Golf spart Sprit durch Elektrolenkung

Autor / Redakteur: Jan Rosenow / Dipl.-Ing. (FH) Jan Rosenow

Der Wolfsburger Kompaktwagen nutzt die Servolectric von ZF Lenksysteme. Ihr elektrisches Servoaggregat braucht nur dann Strom, wenn der Fahrer tatsächlich lenkt. Das spart bis zu 0,3 Liter Kraftstoff auf 100 Kilometer.

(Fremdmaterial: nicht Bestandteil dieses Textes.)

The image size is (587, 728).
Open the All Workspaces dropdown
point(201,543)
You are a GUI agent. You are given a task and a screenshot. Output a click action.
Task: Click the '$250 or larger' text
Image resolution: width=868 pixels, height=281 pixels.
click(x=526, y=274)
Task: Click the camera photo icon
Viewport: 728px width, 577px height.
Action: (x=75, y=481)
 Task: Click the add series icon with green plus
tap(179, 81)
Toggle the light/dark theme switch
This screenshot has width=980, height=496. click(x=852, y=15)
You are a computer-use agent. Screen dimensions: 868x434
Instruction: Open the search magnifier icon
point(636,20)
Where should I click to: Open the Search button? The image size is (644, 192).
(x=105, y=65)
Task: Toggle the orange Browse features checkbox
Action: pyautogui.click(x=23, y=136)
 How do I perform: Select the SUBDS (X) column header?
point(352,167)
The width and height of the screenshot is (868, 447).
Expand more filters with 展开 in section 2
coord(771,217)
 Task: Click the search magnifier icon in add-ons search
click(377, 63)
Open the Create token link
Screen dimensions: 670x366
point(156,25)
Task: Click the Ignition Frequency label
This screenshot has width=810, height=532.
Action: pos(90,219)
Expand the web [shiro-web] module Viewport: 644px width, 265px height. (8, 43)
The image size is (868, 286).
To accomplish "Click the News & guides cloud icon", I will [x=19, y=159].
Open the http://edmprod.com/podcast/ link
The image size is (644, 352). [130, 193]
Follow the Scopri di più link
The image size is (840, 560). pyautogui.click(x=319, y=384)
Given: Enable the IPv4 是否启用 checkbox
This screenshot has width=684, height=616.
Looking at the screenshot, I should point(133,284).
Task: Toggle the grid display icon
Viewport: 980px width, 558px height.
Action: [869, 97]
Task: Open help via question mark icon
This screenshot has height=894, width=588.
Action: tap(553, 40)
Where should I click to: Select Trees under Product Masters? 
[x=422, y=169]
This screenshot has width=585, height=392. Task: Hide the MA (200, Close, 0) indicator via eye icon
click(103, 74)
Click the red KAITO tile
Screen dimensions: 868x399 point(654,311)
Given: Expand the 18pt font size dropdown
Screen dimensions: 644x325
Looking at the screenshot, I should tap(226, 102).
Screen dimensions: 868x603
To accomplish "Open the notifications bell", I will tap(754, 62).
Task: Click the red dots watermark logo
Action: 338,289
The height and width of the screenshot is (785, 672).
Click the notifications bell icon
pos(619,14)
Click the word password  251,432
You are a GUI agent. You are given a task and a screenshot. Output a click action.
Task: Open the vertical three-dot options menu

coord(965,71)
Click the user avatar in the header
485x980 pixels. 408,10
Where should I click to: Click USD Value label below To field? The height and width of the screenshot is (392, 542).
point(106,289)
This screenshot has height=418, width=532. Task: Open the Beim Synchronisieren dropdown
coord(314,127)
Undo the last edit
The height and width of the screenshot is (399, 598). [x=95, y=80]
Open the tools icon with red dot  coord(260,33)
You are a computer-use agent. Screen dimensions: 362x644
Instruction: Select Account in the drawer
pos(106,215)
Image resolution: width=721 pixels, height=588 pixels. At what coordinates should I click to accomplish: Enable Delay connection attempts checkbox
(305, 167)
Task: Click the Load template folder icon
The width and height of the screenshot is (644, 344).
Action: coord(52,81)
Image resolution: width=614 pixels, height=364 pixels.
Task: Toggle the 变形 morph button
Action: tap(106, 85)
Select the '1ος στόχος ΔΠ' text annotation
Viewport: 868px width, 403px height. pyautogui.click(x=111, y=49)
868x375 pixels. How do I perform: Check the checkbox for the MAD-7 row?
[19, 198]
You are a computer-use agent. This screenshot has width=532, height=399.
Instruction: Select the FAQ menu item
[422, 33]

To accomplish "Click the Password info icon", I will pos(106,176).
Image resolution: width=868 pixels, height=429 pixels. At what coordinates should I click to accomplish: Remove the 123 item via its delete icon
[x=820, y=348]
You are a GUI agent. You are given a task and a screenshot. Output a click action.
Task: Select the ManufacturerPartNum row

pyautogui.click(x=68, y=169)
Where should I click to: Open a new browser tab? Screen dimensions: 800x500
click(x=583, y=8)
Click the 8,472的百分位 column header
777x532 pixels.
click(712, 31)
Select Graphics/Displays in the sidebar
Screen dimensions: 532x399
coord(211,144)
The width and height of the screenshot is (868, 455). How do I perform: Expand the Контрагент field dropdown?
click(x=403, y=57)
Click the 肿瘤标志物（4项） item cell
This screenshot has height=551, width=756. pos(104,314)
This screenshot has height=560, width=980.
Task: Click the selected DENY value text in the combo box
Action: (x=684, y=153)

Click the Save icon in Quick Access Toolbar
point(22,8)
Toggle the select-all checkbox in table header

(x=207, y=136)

Elektrisch unterstützte Servolenkungen sind in der Automobilindustrie weit verbreitet, vor allem in den unteren Fahrzeugklassen. Bereits beim Vorgänger des neuen Golf verbannte VW das Hydrauliköl aus dem Lenksystem und blieb der mittlerweile bewährten Elektrotechnik beim Golf VI treu.

Die Servolectric stammt von ZF Lenksysteme, einem Joint Venture von Bosch und ZF. Ihr Clou: Anders als hydraulische Anlagen braucht sie nur dann Leistung, wenn der Fahrer tatsächlich am Lenkrad dreht. Bei herkömmlichen Hydrauliklenkungen läuft die Pumpe dagegen ständig mit. Das kostet Kraftstoff.

Spart bis zu 0,3 Liter

Auf diese Weise spart die Elektrolenkung gegenüber einer vom Motor angetriebenen Servolenkung rund 0,3 Liter Kraftstoff auf 100 Kilometer ein. Außerdem fallen Pumpe und Schläuche sowie das umweltschädliche Hydrauliköl weg.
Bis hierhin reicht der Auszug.